**Supplied data**:
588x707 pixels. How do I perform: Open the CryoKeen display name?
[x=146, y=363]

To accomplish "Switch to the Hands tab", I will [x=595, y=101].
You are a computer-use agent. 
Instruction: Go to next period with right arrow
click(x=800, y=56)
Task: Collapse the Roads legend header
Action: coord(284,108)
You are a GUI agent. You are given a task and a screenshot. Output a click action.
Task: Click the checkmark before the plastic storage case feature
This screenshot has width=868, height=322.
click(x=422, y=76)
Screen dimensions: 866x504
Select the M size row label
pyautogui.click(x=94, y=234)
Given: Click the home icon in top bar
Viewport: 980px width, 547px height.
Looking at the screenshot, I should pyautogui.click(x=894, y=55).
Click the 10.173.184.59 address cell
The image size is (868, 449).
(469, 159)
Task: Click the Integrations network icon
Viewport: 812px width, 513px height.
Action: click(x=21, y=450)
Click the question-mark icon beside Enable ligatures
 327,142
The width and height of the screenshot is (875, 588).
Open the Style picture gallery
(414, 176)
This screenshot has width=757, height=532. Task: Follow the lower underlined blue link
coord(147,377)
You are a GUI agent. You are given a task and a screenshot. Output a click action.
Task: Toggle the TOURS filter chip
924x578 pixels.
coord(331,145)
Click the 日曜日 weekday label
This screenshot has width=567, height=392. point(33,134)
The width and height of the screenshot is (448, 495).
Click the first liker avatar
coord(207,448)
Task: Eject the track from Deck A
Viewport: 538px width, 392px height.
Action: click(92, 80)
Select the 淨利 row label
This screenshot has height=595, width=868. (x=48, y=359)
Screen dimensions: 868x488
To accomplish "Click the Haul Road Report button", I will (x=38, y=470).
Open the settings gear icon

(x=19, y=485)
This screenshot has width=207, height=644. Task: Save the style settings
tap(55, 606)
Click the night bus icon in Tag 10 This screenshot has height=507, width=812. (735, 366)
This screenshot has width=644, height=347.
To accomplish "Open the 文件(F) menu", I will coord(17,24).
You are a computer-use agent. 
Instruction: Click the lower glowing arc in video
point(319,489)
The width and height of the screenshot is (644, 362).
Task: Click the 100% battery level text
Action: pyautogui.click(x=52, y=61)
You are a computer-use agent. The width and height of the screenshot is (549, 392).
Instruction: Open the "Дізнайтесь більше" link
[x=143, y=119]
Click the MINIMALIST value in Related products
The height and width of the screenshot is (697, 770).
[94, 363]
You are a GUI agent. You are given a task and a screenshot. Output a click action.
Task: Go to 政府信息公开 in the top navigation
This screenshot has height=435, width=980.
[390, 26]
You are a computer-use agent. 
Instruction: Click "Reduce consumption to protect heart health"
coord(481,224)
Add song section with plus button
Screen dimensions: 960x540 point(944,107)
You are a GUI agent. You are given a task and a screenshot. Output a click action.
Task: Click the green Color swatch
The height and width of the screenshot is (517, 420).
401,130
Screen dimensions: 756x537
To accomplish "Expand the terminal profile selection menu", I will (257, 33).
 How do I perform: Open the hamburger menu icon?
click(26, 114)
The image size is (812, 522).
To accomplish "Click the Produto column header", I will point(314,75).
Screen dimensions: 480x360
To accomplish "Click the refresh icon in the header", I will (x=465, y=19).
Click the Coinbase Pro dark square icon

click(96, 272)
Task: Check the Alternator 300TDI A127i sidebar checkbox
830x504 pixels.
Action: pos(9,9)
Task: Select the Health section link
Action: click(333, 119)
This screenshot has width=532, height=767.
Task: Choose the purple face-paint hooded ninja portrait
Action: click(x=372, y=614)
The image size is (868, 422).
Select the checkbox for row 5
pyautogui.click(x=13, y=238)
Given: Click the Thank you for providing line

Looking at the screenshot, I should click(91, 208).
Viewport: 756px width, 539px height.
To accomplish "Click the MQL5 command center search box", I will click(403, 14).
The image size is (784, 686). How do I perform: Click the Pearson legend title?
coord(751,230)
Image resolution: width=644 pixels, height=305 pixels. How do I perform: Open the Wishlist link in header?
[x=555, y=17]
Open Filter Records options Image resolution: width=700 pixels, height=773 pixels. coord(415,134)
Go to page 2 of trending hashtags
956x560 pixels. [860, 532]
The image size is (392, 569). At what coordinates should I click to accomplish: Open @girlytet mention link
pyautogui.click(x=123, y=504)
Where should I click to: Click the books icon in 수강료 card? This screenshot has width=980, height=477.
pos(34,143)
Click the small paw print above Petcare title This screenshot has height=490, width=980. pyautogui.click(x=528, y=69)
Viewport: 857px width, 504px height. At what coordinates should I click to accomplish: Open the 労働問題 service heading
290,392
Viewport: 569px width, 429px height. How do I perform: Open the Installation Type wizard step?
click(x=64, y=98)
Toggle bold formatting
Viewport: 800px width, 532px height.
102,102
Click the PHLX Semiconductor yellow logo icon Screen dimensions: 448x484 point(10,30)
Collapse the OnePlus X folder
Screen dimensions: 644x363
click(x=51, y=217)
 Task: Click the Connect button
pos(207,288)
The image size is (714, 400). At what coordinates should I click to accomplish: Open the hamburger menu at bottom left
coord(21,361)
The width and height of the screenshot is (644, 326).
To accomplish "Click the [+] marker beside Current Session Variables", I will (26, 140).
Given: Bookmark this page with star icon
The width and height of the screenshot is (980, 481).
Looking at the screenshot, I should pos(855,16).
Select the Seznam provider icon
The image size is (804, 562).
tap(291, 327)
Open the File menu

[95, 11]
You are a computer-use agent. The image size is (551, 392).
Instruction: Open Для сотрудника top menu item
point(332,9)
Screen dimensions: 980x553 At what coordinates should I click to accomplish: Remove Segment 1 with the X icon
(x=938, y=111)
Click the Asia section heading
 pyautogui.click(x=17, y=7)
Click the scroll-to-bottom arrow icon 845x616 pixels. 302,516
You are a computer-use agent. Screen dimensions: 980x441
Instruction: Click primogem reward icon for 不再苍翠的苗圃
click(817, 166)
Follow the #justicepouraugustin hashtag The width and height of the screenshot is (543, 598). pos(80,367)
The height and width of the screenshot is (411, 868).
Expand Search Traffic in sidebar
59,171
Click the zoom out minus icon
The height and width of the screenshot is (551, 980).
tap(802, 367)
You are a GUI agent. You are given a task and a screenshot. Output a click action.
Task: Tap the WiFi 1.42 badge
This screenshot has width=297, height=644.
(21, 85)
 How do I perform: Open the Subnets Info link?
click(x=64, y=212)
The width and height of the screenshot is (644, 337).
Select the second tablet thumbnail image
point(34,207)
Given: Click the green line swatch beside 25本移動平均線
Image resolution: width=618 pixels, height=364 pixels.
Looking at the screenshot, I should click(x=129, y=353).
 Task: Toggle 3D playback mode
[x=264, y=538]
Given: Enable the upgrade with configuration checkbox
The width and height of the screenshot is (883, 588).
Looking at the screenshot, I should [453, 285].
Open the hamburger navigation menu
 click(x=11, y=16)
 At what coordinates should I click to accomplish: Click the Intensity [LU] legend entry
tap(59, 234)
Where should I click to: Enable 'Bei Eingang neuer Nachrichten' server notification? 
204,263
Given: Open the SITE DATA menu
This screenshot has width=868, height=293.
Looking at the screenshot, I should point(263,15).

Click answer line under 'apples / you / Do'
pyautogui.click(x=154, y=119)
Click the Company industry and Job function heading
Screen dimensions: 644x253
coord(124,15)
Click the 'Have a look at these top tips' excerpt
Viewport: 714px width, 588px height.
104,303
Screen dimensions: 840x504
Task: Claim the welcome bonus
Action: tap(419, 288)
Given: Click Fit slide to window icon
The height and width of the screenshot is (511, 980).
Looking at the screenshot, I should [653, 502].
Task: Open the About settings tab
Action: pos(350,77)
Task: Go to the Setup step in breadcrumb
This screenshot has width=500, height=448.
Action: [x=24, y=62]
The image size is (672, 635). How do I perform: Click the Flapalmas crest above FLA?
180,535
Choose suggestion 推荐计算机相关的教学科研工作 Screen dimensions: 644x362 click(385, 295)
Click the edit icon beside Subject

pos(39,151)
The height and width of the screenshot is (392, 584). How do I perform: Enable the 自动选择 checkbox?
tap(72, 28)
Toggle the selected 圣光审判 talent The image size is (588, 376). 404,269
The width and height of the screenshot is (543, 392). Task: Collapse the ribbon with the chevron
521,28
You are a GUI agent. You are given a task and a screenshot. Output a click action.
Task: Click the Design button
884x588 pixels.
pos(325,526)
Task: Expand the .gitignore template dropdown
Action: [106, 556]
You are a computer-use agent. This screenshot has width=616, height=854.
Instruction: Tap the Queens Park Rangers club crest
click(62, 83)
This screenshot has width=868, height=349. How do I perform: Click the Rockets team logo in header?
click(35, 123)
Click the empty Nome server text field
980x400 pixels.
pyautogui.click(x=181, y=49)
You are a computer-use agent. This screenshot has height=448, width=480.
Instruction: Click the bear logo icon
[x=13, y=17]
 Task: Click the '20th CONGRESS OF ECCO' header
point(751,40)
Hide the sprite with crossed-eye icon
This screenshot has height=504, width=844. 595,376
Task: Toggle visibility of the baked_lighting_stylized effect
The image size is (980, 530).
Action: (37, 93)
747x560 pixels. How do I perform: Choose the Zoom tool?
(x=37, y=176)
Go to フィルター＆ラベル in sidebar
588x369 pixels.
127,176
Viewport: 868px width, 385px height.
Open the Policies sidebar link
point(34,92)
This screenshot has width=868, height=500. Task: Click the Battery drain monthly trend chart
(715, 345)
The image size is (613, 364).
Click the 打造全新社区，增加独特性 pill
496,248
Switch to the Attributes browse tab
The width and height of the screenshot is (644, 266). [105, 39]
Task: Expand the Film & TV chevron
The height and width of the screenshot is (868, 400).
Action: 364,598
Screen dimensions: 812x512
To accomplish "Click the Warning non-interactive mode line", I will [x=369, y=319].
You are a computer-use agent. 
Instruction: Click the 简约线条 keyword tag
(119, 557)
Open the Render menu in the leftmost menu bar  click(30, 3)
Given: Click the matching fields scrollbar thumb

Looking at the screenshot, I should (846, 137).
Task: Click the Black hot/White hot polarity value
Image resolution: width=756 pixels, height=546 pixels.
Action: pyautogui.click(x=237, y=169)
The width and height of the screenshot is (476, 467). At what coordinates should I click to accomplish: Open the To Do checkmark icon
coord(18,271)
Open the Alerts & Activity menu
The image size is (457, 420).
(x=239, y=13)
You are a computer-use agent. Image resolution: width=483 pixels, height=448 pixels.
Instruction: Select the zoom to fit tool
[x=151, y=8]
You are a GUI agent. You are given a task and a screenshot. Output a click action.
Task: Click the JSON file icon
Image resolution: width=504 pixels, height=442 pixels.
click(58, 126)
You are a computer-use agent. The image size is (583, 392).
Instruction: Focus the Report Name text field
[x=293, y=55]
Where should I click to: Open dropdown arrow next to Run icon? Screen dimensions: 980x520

**Task to carry out**: Whatever lies between the line containing "Given: Click the matching" and the final line above, both included, must be returned exactly.

**Response box**:
Given: Click the matching fields scrollbar thumb

Looking at the screenshot, I should (846, 137).
Task: Click the Black hot/White hot polarity value
Image resolution: width=756 pixels, height=546 pixels.
Action: pyautogui.click(x=237, y=169)
The width and height of the screenshot is (476, 467). At what coordinates should I click to accomplish: Open the To Do checkmark icon
coord(18,271)
Open the Alerts & Activity menu
The image size is (457, 420).
(x=239, y=13)
You are a computer-use agent. Image resolution: width=483 pixels, height=448 pixels.
Instruction: Select the zoom to fit tool
[x=151, y=8]
You are a GUI agent. You are given a task and a screenshot. Output a click action.
Task: Click the JSON file icon
Image resolution: width=504 pixels, height=442 pixels.
click(58, 126)
You are a computer-use agent. The image size is (583, 392).
Instruction: Focus the Report Name text field
[x=293, y=55]
Where should I click to: Open dropdown arrow next to Run icon? Screen dimensions: 980x520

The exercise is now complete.